In Berlin, Brandenburg und in der Oberlausitz können sich lesbische und schwule Paare ab 1. Juli vom evangelischen Pfarrer trauen lassen. Bisher ist die Trauung mit Eintrag im Kirchenbuch Eheleuten vorbehalten gewesen.

Die Synode der Evangelischen Kirche Berlin-Brandenburg-schlesische Oberlausitz hat dafür am Samstag in Berlin mit überwältigender Mehrheit ein Kirchengesetz zur Gleichstellung von Ehepaaren und gleichgeschlechtlichen Lebenspartnern in Traugottesdiensten beschlossen. Demnach stimmten in einer geheimen Wahl 91 Kirchenparlamentariern für die „Ehe-Öffnung“, zehn stimmten dagegen und vier enthielten sich.

Die Landeskirche ist damit nach Hessen und Nassau und der rheinischen Kirche die dritte der bundesweit 20 EKD-Mitgliedskirchen, die eingetragene Lebenspartnerschaften bei kirchlichen Hochzeiten mit klassischen Ehepaaren gleichstellt.

„Alle Traupaare, die in der Unterschiedlichkeit ihrer Lebensformen das gemeinsame Leben nach Gottes Anspruch und Zuspruch mit ihren jeweiligen Familien gestalten wollen, mögen in unserer Kirche beheimatet und angenommen sein“, sagt Bischof Markus Dröge.

Begründete Ausnahmen sind möglich

Für Pfarrer und Gemeinden, die Trauungen gleichgeschlechtlicher Paare ablehnen, macht das neue Gesetz vorerst weiter Ausnahmen möglich, die jedoch gegenüber Vorgesetzten begründet werden müssen.

Die Evangelische Kirche Berlin-Brandenburg-schlesische Oberlausitz (EKBO) ist die dritte Kirche, die sich dem Paradigmenwechsel anschließt.
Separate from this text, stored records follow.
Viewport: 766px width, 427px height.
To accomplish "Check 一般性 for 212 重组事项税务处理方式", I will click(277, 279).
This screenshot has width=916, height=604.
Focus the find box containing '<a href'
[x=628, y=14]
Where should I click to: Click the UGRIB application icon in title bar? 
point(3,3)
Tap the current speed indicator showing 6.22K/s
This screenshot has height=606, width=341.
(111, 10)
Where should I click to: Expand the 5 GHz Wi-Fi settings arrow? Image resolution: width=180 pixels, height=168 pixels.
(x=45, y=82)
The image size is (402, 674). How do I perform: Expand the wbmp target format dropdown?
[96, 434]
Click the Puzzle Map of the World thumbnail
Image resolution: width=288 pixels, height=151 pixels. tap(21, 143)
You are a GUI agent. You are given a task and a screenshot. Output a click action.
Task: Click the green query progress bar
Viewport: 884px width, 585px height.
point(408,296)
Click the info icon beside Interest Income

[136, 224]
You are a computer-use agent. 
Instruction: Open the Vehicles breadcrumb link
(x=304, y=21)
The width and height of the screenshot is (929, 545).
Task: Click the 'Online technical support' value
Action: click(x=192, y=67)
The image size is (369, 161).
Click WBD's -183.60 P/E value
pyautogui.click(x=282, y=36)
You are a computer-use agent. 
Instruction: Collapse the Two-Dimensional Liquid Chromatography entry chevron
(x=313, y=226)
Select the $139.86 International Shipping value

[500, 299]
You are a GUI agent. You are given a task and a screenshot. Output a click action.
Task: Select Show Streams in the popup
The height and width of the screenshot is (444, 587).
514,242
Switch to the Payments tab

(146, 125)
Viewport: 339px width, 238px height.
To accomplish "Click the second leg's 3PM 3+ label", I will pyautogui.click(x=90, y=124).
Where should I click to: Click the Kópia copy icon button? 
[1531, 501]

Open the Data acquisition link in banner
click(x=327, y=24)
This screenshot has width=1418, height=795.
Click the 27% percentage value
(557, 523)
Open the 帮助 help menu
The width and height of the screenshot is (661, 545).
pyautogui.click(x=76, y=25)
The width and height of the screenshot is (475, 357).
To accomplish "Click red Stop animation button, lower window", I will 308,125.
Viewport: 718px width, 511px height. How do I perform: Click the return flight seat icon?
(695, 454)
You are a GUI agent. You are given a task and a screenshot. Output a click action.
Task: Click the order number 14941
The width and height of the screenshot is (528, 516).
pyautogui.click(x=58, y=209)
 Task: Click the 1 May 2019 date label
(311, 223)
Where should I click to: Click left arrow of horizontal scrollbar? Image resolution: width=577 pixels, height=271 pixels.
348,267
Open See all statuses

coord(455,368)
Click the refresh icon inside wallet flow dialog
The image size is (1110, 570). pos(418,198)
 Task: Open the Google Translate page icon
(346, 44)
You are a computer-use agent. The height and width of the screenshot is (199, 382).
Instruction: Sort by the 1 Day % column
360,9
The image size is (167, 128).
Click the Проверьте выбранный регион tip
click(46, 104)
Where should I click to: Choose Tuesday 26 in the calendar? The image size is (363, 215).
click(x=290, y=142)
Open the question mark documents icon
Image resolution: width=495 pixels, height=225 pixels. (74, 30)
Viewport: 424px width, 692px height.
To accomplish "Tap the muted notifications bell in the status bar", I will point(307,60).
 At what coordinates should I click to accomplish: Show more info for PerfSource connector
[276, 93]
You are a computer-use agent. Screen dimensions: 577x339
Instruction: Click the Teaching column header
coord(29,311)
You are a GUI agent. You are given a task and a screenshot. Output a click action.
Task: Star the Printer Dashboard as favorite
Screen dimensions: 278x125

In elf der 20 anderen evangelischen Landeskirchen segnen die Pfarrer lesbische und schwule Paare, trauen sie aber nicht. In sechs Landeskirchen ist auch keine Segnung möglich, darunter in Sachsen und in Württemberg, wo viele streng gläubigen Pietisten leben. Die katholischen Bischöfe lehnen Segnungen für homosexuelle Paare kategorisch ab, obwohl sich Laien-Verbände wie das Zentralkomitee der deutschen Katholiken immer vehementer dafür einsetzen.